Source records
^^^^

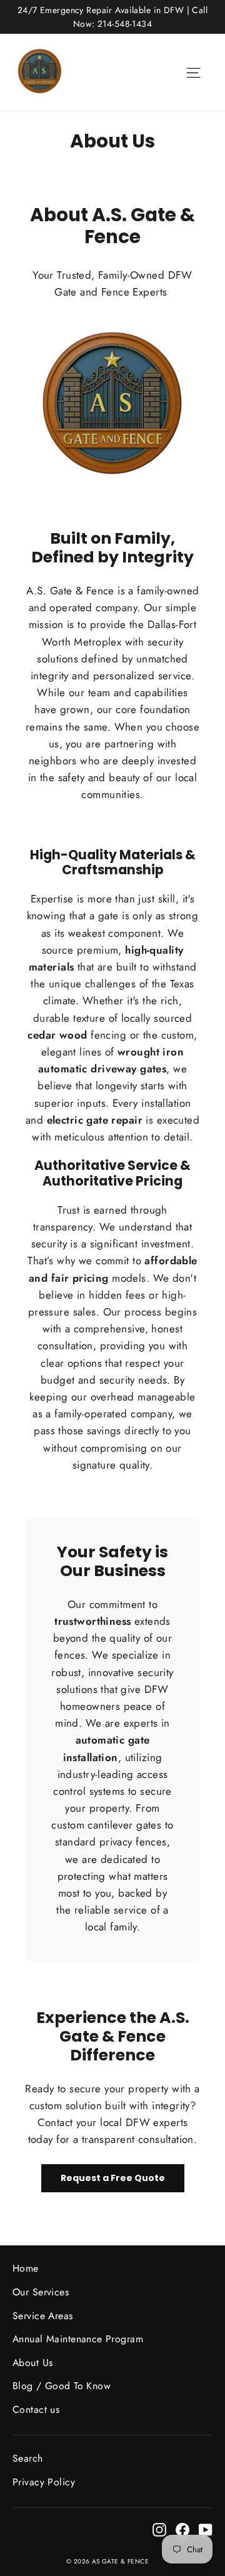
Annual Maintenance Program (77, 2339)
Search (27, 2458)
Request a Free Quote (113, 2178)
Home (25, 2268)
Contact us (35, 2409)
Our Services (40, 2292)
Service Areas (42, 2316)
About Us (32, 2362)
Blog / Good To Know (61, 2386)
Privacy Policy (43, 2482)
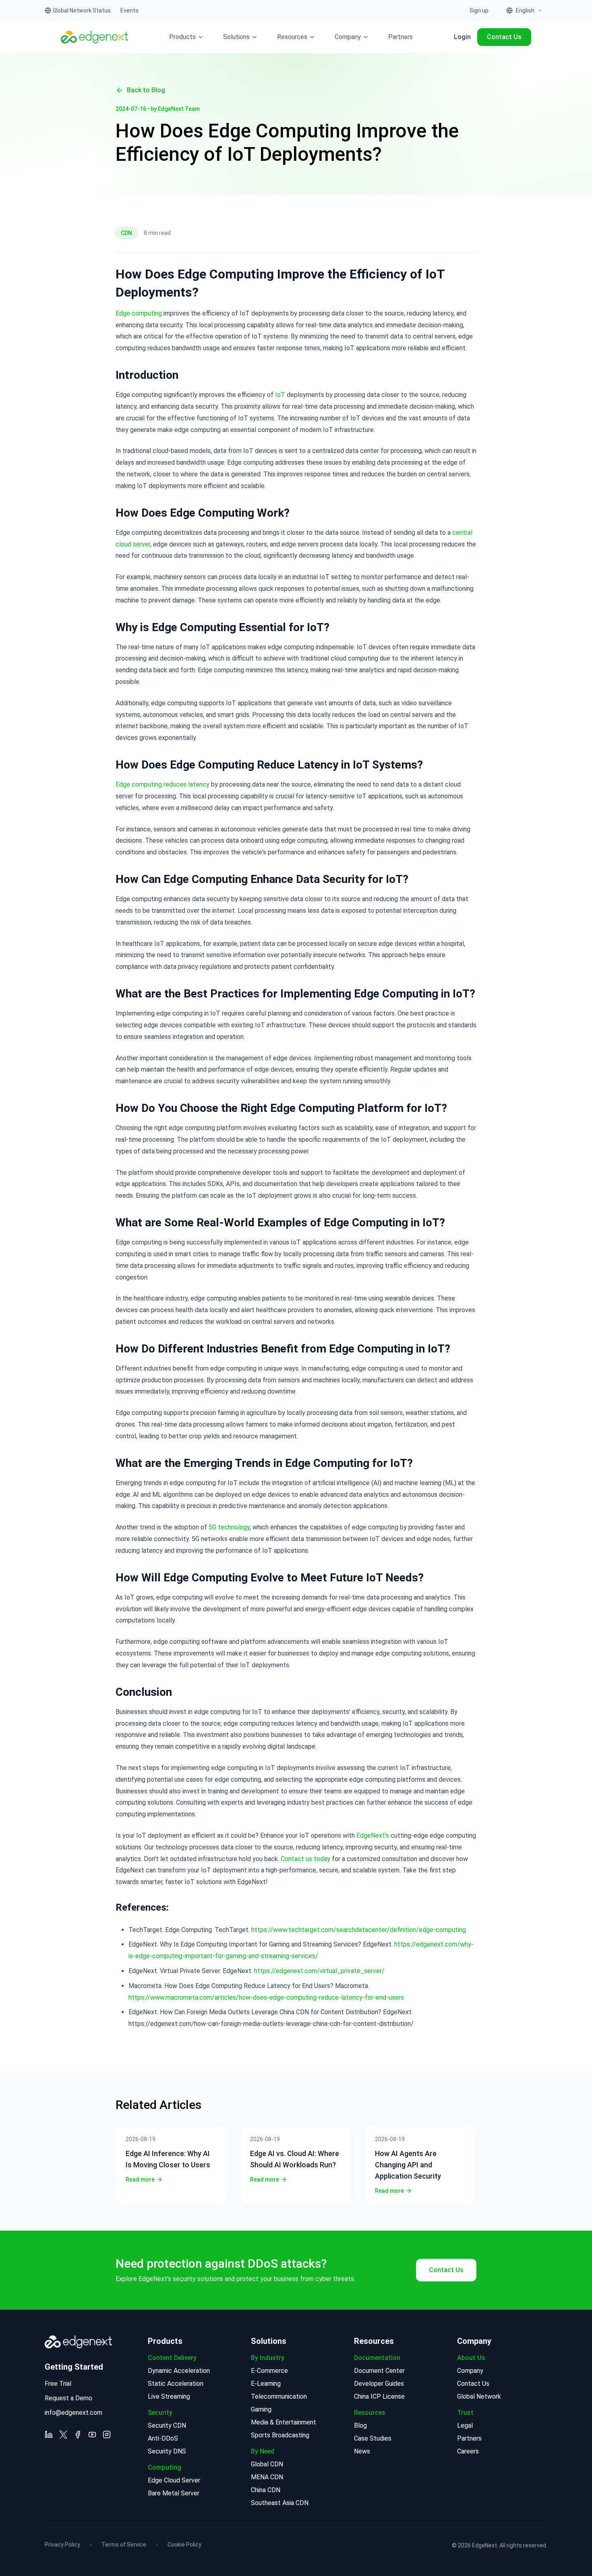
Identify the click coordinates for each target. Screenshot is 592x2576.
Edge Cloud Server (174, 2480)
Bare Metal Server (173, 2493)
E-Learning (266, 2383)
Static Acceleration (175, 2383)
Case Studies (372, 2438)
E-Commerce (269, 2370)
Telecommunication (279, 2396)
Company (348, 37)
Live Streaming (169, 2396)
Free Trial (58, 2383)
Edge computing (139, 313)
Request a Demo (68, 2398)
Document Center (379, 2370)
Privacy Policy (62, 2544)
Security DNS (167, 2451)
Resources (292, 37)
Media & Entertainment (283, 2422)
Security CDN (167, 2425)
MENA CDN (267, 2477)
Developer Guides (379, 2383)
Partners (400, 37)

^^^^

- _Your objective_: Pictures stay out of this copy; write out the entries above exactly.

- _Output of the exercise_:
Annual Maintenance Program (77, 2339)
Search (27, 2458)
Request a Free Quote (113, 2178)
Home (25, 2268)
Contact us (35, 2409)
Our Services (40, 2292)
Service Areas (42, 2316)
About Us (32, 2362)
Blog / Good To Know (61, 2386)
Privacy Policy (43, 2482)
Identify the click coordinates for each target. Screenshot is 592x2576.
Edge Cloud Server (174, 2480)
Bare Metal Server (173, 2493)
E-Learning (266, 2383)
Static Acceleration (175, 2383)
Case Studies (372, 2438)
E-Commerce (269, 2370)
Telecommunication (279, 2396)
Company (348, 37)
Live Streaming (169, 2396)
Free Trial (58, 2383)
Edge computing (139, 313)
Request a Demo (68, 2398)
Document Center (379, 2370)
Privacy Policy (62, 2544)
Security DNS (167, 2451)
Resources (292, 37)
Media & Entertainment (283, 2422)
Security CDN (167, 2425)
MENA CDN (267, 2477)
Developer Guides (379, 2383)
Partners (400, 37)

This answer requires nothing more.